In our Hope for the Hopeless series, we take a look at all of the teams in the league that finished under .500, and examine what their fans can be optimistic about after a disappointing 2012 season.
Ah yes, the Colorado Rockies. I have bad news for Rockies fans out there: it's not getting better next year. This team only has three impending free agents: bench player Jason Giambi (who looks just about cooked), and starters Jonathan Sanchez (who has been awful) and Jeff Francis (a sentimental favorite who is thoroughly mediocre in every way).

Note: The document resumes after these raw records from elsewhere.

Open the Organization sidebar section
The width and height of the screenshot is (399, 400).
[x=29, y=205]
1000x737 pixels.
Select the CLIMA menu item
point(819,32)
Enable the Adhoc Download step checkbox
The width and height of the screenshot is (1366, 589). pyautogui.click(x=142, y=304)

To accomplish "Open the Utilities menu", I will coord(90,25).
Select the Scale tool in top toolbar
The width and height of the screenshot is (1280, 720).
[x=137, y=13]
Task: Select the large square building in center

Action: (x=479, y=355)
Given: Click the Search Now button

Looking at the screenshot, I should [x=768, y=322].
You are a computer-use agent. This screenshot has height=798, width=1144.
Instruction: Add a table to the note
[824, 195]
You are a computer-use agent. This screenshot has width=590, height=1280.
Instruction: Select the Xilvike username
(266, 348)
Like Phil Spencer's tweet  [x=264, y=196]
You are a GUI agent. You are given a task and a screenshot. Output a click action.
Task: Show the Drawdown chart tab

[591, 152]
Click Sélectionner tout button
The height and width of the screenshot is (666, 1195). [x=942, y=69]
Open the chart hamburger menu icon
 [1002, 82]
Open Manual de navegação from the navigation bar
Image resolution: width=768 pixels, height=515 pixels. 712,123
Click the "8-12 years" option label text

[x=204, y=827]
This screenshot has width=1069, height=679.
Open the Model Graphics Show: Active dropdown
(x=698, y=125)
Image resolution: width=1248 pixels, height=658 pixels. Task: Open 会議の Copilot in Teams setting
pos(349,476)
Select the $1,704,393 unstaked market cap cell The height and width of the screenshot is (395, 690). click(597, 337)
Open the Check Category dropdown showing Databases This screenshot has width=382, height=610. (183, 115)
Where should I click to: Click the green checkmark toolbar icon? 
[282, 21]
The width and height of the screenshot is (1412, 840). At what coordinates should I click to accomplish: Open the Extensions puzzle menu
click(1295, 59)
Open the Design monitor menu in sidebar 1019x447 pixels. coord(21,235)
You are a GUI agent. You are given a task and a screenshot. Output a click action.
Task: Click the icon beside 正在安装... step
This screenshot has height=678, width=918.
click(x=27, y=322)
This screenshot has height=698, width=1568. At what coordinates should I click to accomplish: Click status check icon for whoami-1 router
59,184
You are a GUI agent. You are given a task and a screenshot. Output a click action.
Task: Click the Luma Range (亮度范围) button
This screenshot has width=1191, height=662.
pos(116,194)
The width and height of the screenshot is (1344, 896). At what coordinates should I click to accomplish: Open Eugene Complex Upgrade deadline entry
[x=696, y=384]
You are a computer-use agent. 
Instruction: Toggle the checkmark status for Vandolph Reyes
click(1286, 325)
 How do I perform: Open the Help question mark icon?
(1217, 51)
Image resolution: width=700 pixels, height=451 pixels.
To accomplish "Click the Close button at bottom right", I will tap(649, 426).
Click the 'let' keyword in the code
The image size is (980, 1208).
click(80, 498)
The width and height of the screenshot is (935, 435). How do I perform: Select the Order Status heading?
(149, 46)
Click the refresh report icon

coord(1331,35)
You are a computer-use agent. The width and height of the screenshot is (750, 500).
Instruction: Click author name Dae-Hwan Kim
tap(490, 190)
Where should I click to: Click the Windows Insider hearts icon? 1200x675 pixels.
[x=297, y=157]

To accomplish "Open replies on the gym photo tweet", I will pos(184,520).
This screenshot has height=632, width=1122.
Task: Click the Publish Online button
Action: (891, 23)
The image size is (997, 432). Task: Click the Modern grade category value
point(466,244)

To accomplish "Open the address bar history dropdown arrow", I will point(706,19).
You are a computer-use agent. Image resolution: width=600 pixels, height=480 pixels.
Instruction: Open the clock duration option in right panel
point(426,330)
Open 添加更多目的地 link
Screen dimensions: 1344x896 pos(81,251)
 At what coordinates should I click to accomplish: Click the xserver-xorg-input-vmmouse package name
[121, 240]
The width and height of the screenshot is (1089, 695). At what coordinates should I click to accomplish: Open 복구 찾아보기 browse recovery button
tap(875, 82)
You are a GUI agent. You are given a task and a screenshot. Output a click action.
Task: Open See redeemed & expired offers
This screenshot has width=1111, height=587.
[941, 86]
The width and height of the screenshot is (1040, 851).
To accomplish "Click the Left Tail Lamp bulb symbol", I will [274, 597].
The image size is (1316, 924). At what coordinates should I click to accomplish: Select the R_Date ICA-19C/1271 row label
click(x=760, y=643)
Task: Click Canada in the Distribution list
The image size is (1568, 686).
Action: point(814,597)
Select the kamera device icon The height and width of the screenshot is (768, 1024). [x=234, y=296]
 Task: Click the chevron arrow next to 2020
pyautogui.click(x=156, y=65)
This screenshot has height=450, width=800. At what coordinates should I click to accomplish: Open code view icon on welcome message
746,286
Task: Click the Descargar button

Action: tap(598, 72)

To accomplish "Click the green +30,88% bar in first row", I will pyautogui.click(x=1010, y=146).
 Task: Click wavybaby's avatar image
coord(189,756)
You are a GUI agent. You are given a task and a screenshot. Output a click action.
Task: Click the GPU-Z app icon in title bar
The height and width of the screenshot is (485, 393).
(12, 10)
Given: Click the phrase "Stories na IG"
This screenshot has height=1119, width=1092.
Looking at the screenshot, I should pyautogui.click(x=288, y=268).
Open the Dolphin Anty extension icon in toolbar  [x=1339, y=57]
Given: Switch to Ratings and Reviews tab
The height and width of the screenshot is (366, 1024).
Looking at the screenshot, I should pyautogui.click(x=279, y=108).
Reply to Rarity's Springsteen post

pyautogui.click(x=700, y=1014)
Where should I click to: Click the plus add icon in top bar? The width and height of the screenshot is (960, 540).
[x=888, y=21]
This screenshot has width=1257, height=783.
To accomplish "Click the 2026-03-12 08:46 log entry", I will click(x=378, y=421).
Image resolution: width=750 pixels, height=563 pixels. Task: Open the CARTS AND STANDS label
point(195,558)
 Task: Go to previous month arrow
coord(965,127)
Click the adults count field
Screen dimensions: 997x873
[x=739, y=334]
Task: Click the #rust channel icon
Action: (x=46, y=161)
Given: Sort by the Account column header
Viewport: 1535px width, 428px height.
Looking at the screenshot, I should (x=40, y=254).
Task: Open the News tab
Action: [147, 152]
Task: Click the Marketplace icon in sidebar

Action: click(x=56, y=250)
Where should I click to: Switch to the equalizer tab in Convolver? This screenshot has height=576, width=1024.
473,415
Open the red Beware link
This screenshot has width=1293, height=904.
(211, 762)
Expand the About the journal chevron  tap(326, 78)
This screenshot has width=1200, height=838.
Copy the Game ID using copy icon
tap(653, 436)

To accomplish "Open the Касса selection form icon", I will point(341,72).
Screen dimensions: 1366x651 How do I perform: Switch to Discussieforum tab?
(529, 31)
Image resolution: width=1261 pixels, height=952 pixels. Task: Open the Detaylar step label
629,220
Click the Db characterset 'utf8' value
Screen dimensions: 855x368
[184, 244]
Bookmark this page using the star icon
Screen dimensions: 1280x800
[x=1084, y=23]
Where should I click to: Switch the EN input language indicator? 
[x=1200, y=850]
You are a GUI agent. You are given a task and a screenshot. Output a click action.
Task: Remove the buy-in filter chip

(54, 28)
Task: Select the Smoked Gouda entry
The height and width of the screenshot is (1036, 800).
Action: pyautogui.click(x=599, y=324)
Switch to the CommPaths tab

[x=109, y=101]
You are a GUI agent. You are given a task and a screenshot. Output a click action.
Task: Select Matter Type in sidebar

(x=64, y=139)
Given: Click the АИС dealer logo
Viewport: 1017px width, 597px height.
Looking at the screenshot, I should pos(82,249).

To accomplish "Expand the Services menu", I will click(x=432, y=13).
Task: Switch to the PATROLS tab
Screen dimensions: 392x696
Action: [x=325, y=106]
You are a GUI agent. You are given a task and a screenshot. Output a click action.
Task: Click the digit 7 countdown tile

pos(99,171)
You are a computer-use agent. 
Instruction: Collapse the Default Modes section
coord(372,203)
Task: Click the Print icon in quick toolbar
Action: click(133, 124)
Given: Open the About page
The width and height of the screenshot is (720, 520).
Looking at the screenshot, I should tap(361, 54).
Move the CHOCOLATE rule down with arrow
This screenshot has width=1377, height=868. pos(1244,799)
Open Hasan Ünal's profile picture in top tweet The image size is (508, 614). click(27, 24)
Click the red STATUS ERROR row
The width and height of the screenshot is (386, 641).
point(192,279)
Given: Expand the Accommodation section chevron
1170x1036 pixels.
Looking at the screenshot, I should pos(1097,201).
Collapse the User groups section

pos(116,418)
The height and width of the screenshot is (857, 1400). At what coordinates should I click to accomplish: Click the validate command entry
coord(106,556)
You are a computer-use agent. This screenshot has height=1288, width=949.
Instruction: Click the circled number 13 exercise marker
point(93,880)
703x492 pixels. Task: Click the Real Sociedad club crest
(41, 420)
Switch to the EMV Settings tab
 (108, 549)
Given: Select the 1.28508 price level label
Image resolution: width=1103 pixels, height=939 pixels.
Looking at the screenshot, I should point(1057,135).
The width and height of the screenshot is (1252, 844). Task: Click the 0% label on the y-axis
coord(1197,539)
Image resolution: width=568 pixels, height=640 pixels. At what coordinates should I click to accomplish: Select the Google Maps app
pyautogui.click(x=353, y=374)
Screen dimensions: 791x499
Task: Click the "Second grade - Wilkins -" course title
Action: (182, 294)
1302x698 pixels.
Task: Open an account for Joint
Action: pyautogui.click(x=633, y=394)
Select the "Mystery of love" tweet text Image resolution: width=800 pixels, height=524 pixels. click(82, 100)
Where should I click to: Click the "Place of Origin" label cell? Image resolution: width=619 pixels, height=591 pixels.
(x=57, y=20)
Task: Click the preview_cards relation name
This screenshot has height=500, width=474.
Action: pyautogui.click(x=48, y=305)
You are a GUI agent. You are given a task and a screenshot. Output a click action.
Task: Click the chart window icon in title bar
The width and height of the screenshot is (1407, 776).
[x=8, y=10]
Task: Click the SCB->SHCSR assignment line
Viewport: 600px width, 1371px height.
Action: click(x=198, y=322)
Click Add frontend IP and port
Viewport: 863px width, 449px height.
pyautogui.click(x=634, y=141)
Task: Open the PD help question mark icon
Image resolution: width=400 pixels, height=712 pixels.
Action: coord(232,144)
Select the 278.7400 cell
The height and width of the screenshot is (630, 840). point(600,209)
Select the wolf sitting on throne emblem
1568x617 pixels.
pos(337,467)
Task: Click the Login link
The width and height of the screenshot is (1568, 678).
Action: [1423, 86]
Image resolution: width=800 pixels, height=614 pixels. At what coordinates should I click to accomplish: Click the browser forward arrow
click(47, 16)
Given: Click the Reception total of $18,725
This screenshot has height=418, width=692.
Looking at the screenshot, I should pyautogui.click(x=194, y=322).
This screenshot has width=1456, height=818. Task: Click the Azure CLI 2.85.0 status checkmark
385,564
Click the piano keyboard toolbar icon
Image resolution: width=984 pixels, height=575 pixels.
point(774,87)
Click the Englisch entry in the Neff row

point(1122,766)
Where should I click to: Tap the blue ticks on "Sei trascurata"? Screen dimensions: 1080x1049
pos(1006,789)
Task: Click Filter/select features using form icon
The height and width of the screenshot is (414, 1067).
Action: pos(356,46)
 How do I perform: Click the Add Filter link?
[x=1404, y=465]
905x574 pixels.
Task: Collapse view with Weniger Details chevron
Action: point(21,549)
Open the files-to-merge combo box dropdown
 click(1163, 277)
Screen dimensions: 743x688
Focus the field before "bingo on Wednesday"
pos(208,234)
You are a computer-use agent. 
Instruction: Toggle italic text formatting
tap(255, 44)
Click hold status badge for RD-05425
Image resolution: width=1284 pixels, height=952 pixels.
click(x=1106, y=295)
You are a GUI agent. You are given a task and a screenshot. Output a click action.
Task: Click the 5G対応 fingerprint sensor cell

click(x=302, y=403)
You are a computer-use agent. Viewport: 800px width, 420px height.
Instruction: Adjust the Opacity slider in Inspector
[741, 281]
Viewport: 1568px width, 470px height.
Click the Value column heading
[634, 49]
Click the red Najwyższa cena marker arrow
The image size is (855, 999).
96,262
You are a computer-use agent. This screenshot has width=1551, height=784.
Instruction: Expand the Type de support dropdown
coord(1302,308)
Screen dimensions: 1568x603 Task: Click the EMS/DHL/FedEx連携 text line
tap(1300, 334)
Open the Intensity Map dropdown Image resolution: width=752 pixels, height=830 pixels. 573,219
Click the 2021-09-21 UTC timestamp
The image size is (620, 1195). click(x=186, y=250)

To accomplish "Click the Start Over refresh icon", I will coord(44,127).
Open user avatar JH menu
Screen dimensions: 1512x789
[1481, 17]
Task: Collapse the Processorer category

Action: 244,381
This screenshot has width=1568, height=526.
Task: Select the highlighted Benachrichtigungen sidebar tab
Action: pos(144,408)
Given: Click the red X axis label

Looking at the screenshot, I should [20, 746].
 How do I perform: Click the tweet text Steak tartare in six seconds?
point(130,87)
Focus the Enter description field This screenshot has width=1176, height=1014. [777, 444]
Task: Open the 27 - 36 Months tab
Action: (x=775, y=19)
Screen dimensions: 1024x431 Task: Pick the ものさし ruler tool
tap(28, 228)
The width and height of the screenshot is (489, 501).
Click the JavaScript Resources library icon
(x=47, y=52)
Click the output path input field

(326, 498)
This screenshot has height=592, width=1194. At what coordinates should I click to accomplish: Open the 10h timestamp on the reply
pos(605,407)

However, there are some bright spots. Jorge de la Rosa could actually return in the final two and a half weeks of this season after Tommy John surgery last summer in preparation of a return in 2013. De la Rosa has an option that he'll likely exercise for 2013, and his inclusion in Colorado's rotation would be a huge boon for them after some of the disasters they rolled out this year.
Troy Tulowitzki, probably the best all-around shortstop in the league when healthy, should be back next year from groin surgery. While Josh Rutledge has been solid lately, he's no Tulo, and could probably do a better job at second than DJ LeMahieu. The Rockies will also hopefully get more than NOTHING out of first place this year due to injuries and ineffectiveness from all of the starters there this year.
The key (as it always is in Denver) is the pitching staff. The Rockies starting rotation has an ERA a hair shy of 6.00 this year, and a piggyback system isn't going to help that at all. If the pitcher who starts the game goes just three innings, you're throwing an awful lot on the bullpen (including his piggyback partner) for the rest of the game. Colorado needs to find out which of its pitchers are the talented ones that can actually help out in 2013 and beyond, and which are organizational arms. Some (Drew Pomeranz, Juan Nicasio, Christian Friedrich, Jhoulys Chacin) have shown more promise over their careers than others (Josh Outman, Tyler Chatwood, Alex White), but are they long-term potential franchise guys in Denver, or are they players who won't hit their potential until they leave the thin air?
Forget all of the young hitting talent in the organization. The Rockies need pitching they can count on. This team is going absolutely nowhere unless someone blossoms under the piggyback philosophy (doubtful), or a player steps up in a big way this year to outgrow the organizational way of thinking and forces a necessary change.